Wouldn’t be surprised to see a Frankenstein Monster slimy-stone passageway, he thought, as the elevator door slid open and anticlimactically revealed an ordinary white-walled, windowless, fluorescent-lit hospital corridor.
“Endocrine balance, that’s what they call it, endocrine balance…” Howards continued babbling as the two guards, with their pistols conspicuous but holstered, led them out of the elevator and down the hall. Apparently the guards already had their orders, since Howards hadn’t spoken a word to them after they had left the hospital room, just kept babbling a lot of stuff about hormones and glands.

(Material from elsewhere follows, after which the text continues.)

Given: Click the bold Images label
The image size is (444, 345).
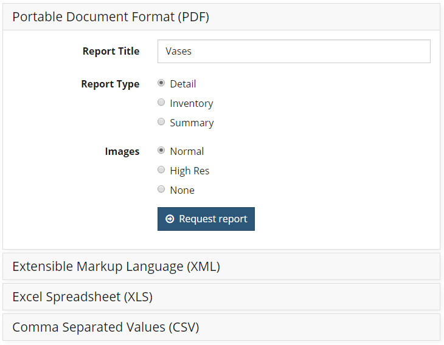Looking at the screenshot, I should click(122, 152).
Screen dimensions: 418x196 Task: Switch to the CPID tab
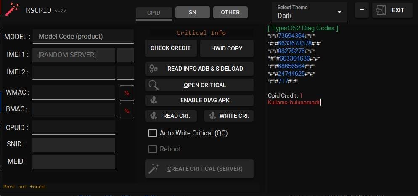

Barron was hardly listening. Howards’ abstracted, glazed eyes, the way he kept talking a blue streak, turning his head here, there, here, like a frightened bird, convinced him that Bennie was way ’round the bend. And, he thought, all this fucking medical jargon he obviously only half understands…
But that, Barron suddenly realized, that’s the kicker. If it were all a shuck, he wouldn’t know all this stuff unless he had memorized the whole set-spiel just to put me on, and then he’d be way smoother, Bennie’s not show biz enough to pull a con this subtle off. Which means…
It’s for real; at least it’s possible. Immortality. Maybe I really got it, he’s not putting me on? Immortal! I don’t feel any different but why should I, I’m young and I’m healthy, and if it’s true, I’ll never feel different, not now, not in half a million years…
Or will I? he wondered. Bennie’s sure different, more paranoid by the minute since this whole thing started. But maybe the whole Foundation schtick was a paranoid bag for openers, and the more money Bennie’s got, the longer he’s got to live, the more he’s got to be scared shitless to lose. Which puts him exactly where I want him.